Les absents ont tort : la crise des sacs gonflables Takata
Retour à la liste des articlesEntrée écrite par : Alexandre Boutet Dorval
Nous avons souvent discuté sur ce blogue du rôle de la confiance au centre de toutes démarches de relations publiques. Parmi les industries pour lesquelles le concept de confiance est primordial, on retrouve bien sûr l’industrie automobile. Les véhicules automobiles sont très complexes et leur usage est risqué. Le lien de confiance entre les clients et les fabricants est primordial. C’est pourquoi la gestion des crises dans cette industrie est si délicate. On en a eu un exemple éloquent avec Toyoya, il y a quelques années. Nous en avons maintenant un nouveau avec Takata, le fabriquant de sacs gonflables défectueux qui ont causé le plus grand rappel de produits de l’histoire de l’automobile. Jusqu’à 34 millions de véhicules seraient rappelés. Malgré les propos rassurants des fabricants, le New-York Times rapportait six morts et plusieurs dizaines de blessés en février dernier.
Comment la crise a-t-elle été gérée?
Selon PR Daily, qui en a fait la une de sa section Crisisce mercredi, la compagnie Takata, après avoir longtemps refusé le rappel de ses produits, a annoncé aujourd’hui par voie de communiqué qu’elle demandait le rappel de ses produits à travers les fabricants d’automobiles, comme Honda, Nissan et Toyota. La compagnie a déposé le communiqué en format PDF sur son site Web et l’a encadré d’un filet rouge pour insister sur l’importance de la nouvelle.

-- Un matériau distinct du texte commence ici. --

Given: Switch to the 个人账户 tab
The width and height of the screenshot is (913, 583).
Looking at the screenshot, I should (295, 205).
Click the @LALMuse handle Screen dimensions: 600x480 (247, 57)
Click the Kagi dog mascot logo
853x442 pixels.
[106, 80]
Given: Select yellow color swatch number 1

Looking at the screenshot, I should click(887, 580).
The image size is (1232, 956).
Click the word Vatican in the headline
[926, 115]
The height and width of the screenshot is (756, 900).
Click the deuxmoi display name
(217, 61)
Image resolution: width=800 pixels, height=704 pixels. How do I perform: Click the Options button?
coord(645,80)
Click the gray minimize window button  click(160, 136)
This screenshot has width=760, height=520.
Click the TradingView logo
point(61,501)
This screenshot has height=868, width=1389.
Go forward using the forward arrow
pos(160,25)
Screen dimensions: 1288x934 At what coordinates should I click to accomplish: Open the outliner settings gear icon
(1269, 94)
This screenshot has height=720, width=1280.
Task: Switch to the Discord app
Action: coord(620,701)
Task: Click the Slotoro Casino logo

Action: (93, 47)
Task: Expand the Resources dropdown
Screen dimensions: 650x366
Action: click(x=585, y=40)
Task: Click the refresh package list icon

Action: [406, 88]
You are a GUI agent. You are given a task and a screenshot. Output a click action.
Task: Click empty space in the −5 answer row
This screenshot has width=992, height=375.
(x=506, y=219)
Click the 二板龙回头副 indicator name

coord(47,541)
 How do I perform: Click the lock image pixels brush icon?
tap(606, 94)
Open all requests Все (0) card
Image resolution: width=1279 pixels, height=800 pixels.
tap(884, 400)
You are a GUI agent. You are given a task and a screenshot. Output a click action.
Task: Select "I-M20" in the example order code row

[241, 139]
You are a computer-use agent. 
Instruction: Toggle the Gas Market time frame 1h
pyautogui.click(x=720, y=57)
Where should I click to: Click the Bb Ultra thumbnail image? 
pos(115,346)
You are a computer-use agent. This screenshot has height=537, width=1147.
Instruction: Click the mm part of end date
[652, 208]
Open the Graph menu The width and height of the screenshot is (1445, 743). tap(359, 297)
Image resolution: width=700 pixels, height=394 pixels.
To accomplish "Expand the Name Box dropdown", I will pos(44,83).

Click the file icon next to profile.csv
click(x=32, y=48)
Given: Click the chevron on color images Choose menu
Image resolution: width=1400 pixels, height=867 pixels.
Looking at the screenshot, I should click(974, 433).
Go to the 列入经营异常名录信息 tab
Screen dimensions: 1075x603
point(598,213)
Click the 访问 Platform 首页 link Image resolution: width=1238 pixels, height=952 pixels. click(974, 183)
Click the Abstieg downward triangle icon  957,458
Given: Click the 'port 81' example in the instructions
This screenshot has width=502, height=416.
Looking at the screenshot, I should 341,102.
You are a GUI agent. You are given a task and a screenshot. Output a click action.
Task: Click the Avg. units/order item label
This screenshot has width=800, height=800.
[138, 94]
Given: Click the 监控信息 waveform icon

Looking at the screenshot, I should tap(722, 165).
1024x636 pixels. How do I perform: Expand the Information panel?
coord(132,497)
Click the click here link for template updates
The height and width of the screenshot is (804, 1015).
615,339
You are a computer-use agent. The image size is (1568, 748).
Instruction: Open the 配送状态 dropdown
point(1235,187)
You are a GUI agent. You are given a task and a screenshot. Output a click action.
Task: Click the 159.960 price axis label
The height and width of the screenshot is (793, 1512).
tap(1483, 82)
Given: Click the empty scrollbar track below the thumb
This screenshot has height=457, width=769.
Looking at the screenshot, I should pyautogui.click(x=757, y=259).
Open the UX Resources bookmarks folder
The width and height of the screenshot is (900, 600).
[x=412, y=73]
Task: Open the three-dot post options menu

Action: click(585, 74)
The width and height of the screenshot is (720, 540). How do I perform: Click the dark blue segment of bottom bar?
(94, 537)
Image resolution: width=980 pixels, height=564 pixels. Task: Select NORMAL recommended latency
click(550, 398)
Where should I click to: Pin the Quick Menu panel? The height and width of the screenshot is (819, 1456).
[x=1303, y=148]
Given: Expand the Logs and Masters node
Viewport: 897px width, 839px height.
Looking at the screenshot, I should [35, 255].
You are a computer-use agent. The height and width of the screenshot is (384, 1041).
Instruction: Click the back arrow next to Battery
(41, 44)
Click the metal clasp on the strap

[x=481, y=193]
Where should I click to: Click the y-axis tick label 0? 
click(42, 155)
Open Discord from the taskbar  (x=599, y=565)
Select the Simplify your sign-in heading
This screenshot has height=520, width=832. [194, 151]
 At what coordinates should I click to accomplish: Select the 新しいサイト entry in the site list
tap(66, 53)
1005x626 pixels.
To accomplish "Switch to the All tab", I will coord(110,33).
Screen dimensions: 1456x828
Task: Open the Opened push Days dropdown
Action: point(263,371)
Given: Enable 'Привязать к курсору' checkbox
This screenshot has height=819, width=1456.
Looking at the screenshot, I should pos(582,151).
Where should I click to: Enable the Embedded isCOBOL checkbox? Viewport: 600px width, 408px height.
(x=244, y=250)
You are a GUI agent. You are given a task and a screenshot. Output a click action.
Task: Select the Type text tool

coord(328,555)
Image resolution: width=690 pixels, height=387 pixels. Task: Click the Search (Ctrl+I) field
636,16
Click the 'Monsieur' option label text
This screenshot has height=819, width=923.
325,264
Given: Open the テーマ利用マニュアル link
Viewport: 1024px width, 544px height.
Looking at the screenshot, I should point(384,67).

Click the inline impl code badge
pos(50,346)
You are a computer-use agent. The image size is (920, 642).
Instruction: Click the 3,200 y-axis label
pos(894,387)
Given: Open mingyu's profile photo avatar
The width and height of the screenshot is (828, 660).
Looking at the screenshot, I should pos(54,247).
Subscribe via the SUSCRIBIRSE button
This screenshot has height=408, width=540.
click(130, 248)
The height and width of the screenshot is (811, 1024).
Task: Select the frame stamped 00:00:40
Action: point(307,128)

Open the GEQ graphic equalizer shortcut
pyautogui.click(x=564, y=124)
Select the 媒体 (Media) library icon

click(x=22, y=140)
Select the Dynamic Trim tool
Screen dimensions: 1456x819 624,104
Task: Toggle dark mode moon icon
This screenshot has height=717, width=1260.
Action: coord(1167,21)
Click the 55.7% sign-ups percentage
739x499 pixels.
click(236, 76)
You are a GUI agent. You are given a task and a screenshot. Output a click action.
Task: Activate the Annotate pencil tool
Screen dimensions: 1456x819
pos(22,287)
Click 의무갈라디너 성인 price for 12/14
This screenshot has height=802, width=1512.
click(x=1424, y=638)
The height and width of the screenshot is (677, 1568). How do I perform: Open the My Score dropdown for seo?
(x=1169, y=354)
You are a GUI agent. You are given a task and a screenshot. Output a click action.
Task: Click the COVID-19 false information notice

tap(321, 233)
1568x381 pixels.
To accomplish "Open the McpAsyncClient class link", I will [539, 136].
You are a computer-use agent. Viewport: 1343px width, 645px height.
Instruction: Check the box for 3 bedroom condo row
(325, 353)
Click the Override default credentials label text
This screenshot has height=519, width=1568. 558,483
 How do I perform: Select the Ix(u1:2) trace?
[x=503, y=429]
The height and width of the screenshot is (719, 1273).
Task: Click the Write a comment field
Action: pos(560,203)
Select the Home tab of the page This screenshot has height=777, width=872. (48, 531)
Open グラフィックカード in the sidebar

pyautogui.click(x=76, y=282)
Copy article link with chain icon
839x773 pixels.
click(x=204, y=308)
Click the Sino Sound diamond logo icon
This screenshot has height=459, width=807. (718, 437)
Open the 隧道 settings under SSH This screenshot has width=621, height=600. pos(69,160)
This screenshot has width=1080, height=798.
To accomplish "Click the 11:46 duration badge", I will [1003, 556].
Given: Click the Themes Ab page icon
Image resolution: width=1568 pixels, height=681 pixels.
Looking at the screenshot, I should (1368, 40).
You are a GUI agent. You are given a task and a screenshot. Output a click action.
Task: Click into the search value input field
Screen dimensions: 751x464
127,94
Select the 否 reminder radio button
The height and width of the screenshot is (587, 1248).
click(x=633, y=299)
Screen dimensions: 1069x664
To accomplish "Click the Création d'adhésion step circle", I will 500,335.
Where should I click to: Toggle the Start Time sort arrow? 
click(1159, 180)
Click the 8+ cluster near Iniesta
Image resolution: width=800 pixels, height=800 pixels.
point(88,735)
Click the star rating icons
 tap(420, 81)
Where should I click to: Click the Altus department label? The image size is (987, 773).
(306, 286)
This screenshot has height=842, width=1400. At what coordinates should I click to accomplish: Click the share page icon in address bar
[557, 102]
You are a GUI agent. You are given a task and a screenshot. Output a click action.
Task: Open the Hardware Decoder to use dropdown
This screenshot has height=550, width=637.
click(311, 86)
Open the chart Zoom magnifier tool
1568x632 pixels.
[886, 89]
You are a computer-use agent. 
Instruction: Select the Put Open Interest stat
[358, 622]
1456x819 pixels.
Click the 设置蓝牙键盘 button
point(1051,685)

Malgré son refus de coopérer plus tôt à un rappel à grande échelle, la compagnie a émis plusieurs communiqués rappelant son engagement à la sécurité du public, et a publié plusieurs lettres ouvertes dans les médias américains et allemands, là où la menace de crise semblait plus forte.
Et les médias sociaux?
C’est là où le bât blesse. Takata est une compagnie de type business-to-business (B2B). Ces compagnies ont été plus lentes à se tailler une place dans les médias sociaux. On peut les comprendre : elles sont généralement invisibles au grand public, ne faisant généralement affaire qu’à quelques clients corporatifs. Takata a dû considérer comme publics uniquement ses clients et ses concurrents. On peut voir toute la faiblesse de cette stratégie en situation de crise. Car une recherche nous le confirme : la compagnie Takata n’a pas de présence institutionnelle visible dans les médias sociaux.
Alors que les médias d’information partout dans le monde relaient la nouvelle à toute vitesse, les mots-clic #Takata, #airbag et #recall croissent en popularité. On peut retrouver des pages Facebook datant de plus d’un an réclamant des dédommagements et le rappel des produits. Le monde entier fait publiquement le procès de l’organisation dans les médias sociaux, et celle-ci n’est pas en mesure de se défendre. On dit que les absents ont tort. C’est d’autant plus vrai dans les médias sociaux.
À défaut d’avoir une présence sociale, on aurait pu s’attendre de la part de la compagnie un effort quant à son site Web. À part quelques communiqués de presse (dont le dernier encadré en rouge), le site Web de Takata est inchangé. On retrouve les mêmes images réconfortantes d’enfants à bord de véhicules, les mêmes engagements envers la sécurité du consommateur et les mêmes logos de partenaires. Nul besoin de dire que ces contenus semblent bien inappropriés dans leur nouveau contexte.
Dans la conception du site de l’OMSRP, on a choisi comme texte d’accueil une question formulée par Brian Solis : « Peut-on être antisocial à l’heure des médias sociaux ? » La compagnie de sacs gonflables vient de découvrir que non. Être une compagnie de B2B n’est plus une excuse suffisante. Toutes les compagnies (spécialement celles qui dépendent de la confiance des publics) doivent être présentes pour répondre aux questions et aux préoccupations de leurs clientèles.
La crise Takata a tout ce qu’il faut pour devenir un cas d’étude. Une chose est sûre, on n’a pas fini d’en entendre parler.